Isaiah Kalebu, accused of one of the most horrific crimes ever committed in the Seattle area, has been doing his best to turn his trial into a full-on clown show.
No one, however, appears to be laughing.
Kalebu has already been banned from the courtroom for outbursts and sent to watch the proceedings on TV in another room. He's swallowed a pencil during a hearing. He's tried to strangle himself with a towel at another.
His latest idiocy: a demand to testify at his hearing while wearing a "dragon robe" and draped in an American flag.
He apparently says the request is so he can hide his shackles.
King County Superior Court Judge Michael Hayden wasn't having it, and at a hearing on Monday he denied Kalebu's request for ridiculous attire, reportedly telling him: "You won't be here in an American flag; you won't be here in a grand dragon either.

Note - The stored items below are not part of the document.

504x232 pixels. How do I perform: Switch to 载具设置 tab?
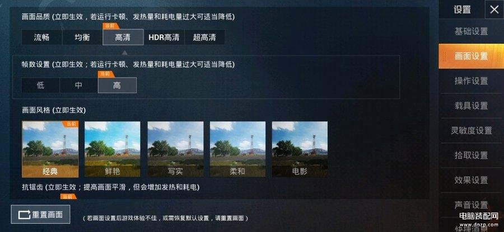(471, 106)
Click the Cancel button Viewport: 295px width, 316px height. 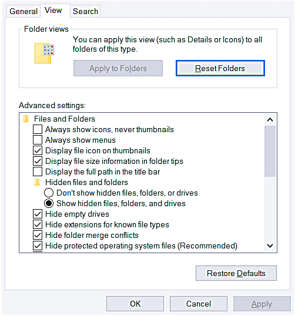coord(199,304)

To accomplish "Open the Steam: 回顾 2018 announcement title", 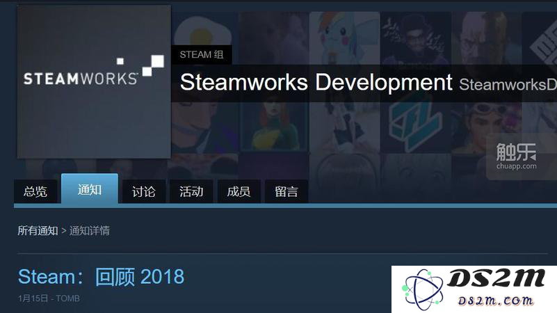I will (x=101, y=277).
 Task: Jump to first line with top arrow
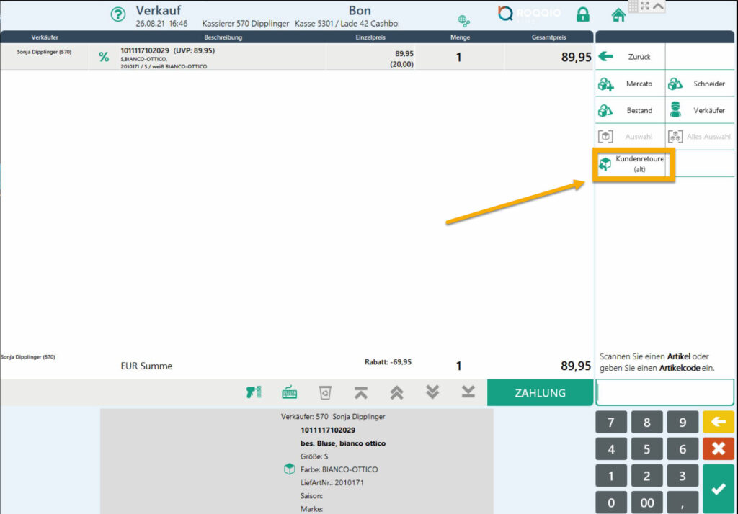tap(360, 392)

You will be covered up in some fashion."
To be clear, Kalebu is accused of breaking into the home of Teresa Butz and her partner in South Park, stripping naked, waking up the couple with a knife in his hand, then proceeding to rape and torture the women over and over until Butz died and her partner managed to escape.
The prosecution has extensive DNA evidence and witness testimony linking Kalebu to the crime, and his lawyers have unsuccessfully tried to have him deemed unfit for trial by means of insanity.

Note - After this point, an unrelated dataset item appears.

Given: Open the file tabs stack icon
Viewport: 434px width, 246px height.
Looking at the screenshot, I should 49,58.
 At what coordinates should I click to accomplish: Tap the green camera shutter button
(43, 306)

But while the court-ordered psychologists have ruled that Kalebu is faking his psychotic symptoms, he's certainly been trying to prove them wrong with his seemingly never-ending supply of unexplainable diversions.
Even if Kalebu's tricks don't work in getting him acquitted or his sentence shortened if convicted, they may still help him later when it comes time to appeal.
The Fifth, Sixth, and Fourteenth Amendments of the U.S. Constitution affirm the right for Kalebu to be present at his trial. By removing him from the courtroom and shackling him during the trial as judge Hayden has done, Kalebu has, at the very least, guaranteed himself a line of defense to pursue if (or when) an appeal becomes necessary.